Peach nodded slowly. ‘Pity, that. You’re a waste of space, Shepherd, and I’d like to see you put away for as long as possible, so a life sentence won’t worry me. But the purist in me likes to get the right man, when it’s murder. You could call it a weakness in me, and I expect—’

‘Lubbock.’ The tone was so low that it was no more than a mutter.

‘Did you say something, Mr Shepherd?’

‘I said Lubbock. It wasn’t anyone in our set-up who killed her, but if it had been . . .’ His voice trailed away unconvincingly, as if he could not bring himself to repeat the name.

‘If it had been, it might have been Lubbock. I understand. Just hope for your sake that you’re not setting us up.’

Shepherd shook his thin face miserably, unable to produce the words he needed to plead for discretion from them in following up this information.

Peach nodded to Pickering, who stepped forward and pronounced the words of arrest over the man who had been so contemptuous when they had entered the room.

‘You’ll be safe from any Johnson reprisals, where you’re going,’ said Peach sourly.
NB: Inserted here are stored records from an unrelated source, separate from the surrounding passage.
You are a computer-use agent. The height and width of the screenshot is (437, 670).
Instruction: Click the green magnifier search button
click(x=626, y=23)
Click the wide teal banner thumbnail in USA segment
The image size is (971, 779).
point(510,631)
Father Devoy looked after the finances at St Matthew’s church. It was the biggest Roman Catholic parish in the town, and the turnover was considerable.
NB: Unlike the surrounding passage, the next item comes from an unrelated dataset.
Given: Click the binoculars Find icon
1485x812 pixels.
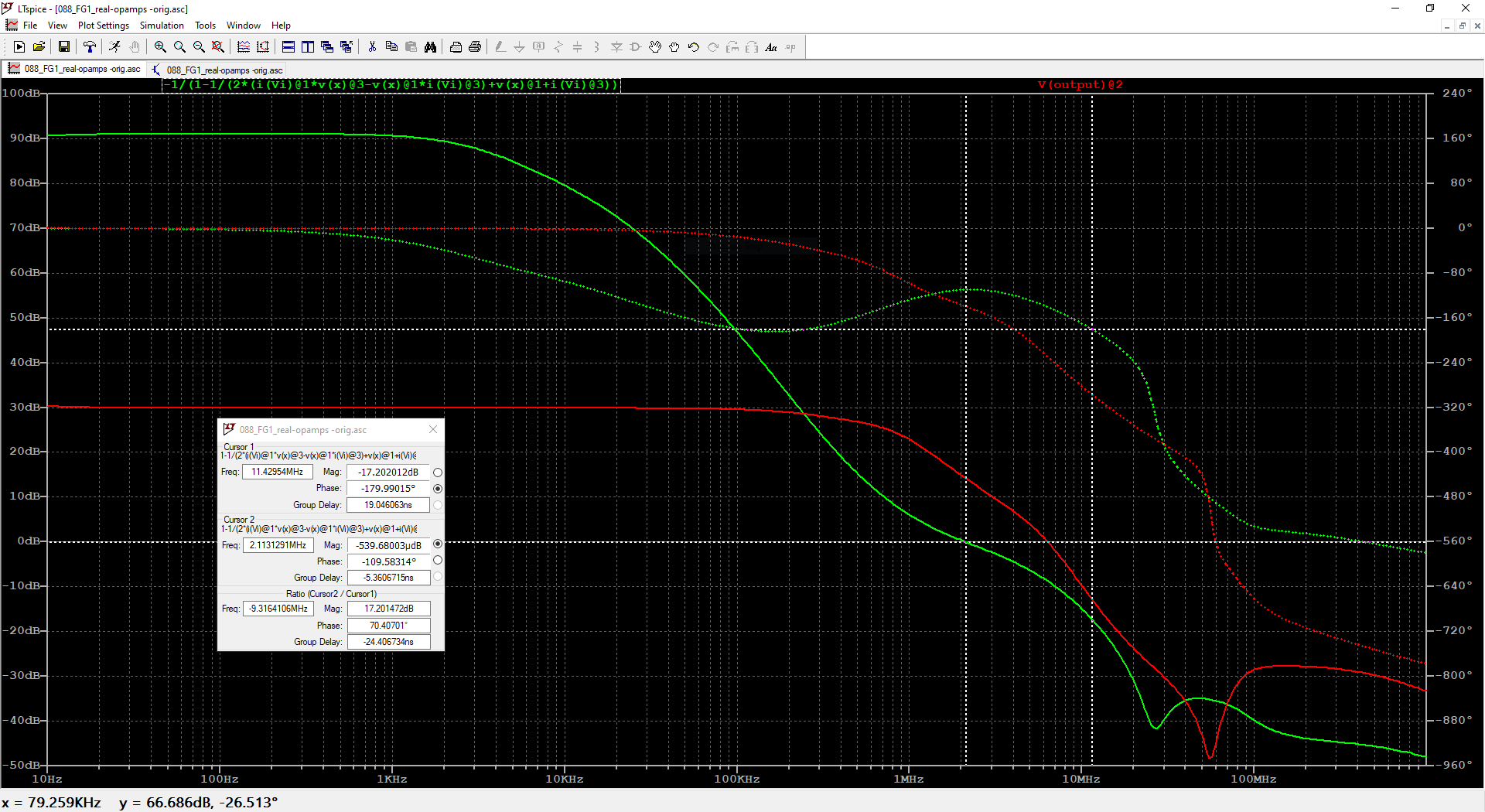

On those nights when he put on the blue anorak and ventured out into the town, John Devoy had always taken the fifty pounds out of his own resources, but that was becoming less possible as his visits to the ladies of the streets became more frequent.

On the afternoon of Wednesday, the twenty-sixth of November, Father Devoy was wondering whether to extract fifty pounds from the parish coffers for the first time.
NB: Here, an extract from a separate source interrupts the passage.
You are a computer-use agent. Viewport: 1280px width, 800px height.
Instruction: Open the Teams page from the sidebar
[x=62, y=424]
No one would notice. He would simply take fifty pounds in cash from the moneys which had been collected at the weekend masses. The old Canon wouldn’t question it, wouldn’t even consider that the highly regarded and hard-working Father Devoy would be capable of such a thing. The theft, if theft it was, would go undetected.

It was the morality of the gutter: the question was not whether an action was right or wrong, but whether you could do it without being caught. He had always despised that stance, had even preached from the pulpit against it. John Devoy could scarcely believe that he had now sunk so low.

He was losing control of himself and his actions. He despised himself, but he despised also those Jezebels who were leading him on to his destruction. He’d warned that girl on Monday night of the evil she was doing, told her that she was destroying herself and the weak-willed men she led astray. But she hadn’t paid any heed to him. Probably she’d laughed at him, when he’d gone away. Perhaps she’d even told her friends about him. Those friends with the short skirts and soft, supple, accessible bodies. Perhaps they’d all laughed at him together.

He didn’t fight the urge to go out after them at nights any more, not the way he used to fight it. That was because he knew now when he began to wrestle with his conscience what the outcome would be. He would go in the end. And once you knew what the outcome of your inner turmoil was going to be, it made the argument much shorter. The days when he had prostrated himself before the Blessed Sacrament in the empty church and prayed for the strength to resist seemed suddenly to be a long way behind him, to belong to a different world.

Thoughts raced through his mind in rapid, feverish succession. Contradictory thoughts. Sometimes he saw himself as a lost soul, consigned to Hell by the deadly sin of Lust. Then this picture was subsumed into that of the missionary bringing salvation to those lost souls who paraded in the streets and sold their bodies to weak and fallible men.

There was a third image, one which his troubled brain identified vaguely with the Old Testament. What happened if the women failed to heed that message, if they treated the word of the Lord with contempt, as that girl had on Monday night? Divine retribution would surely fall upon them. Perhaps it was to be John Devoy in his torment who was to be the instrument of that retribution. It seemed that these women were failing to heed the lesson of the girl among their number who had been struck down twelve days ago. They had been back on the streets within days, sinning themselves, and also offering their bodies as the occasion of sin in others.

Father Devoy slipped the fifty pounds into the pocket of his trousers.